In March 2009, I posted about Tim Coco and Genesio Oliveira, who were married in Massachusetts in 2005, but were separated in 2007 after Oliveira's requests of asylum were denied and he was forced to return to Brazil. Because the federal government does not recognize same-sex marriage, foreign spouses of gay married citizens are not protected under immigration laws.
Back in 2009, John Kerry was trying to help the couple. It appears to have worked, at least for the time being, the Boston Globe reports:
On Wednesday, Oliveira returned to Massachusetts for an emotional reunion after federal immigration officials took the rare step of granting him permission to stay for one year on humanitarian grounds, clearing the way for him to try again for legal residency. His return followed personal appeals by Senator John F. Kerry, US Attorney General Eric Holder, and Homeland Security Secretary Janet Napolitano on their behalf.

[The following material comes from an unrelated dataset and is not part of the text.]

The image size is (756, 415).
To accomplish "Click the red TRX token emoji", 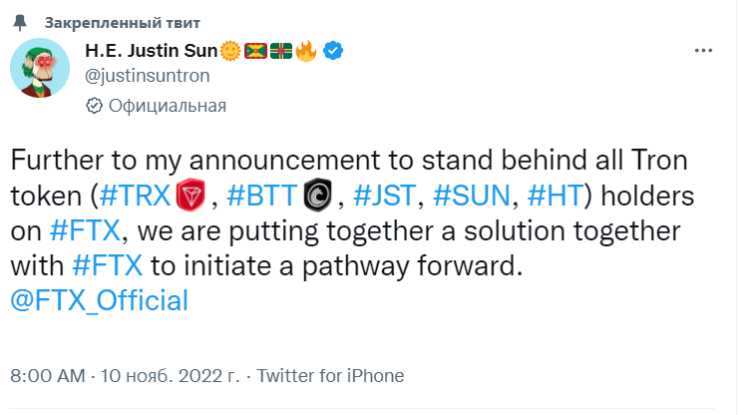I will (x=190, y=195).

“We’re overjoyed. Words can’t express it,’’ Coco, 49, an ad agency owner, said yesterday from their home in Haverhill, where he had decorated his yard with yellow ribbons to mark their long separation. “Every new moment now is a fresh new moment in our life.’’
Kerry called the couple heroes for persevering in their marriage.
“Here were two people who loved each other and were as committed to each other as you could ever imagine, and a quirk in the law was being allowed to keep them apart. I just wanted to do everything I could to reunite them,’’ he said in a statement.
Kerry also praised Napolitano and Holder, saying, “They really listened, and they righted this wrong.’’ Unlike heterosexuals, gays and lesbians cannot sponsor their immigrant spouses for legal US residency.
Cases like these are why passage of the Uniting American Families Act is so vital. As well as the repeal of DOMA, which prevents the federal government from recognizing anything other than a heterosexual marriage.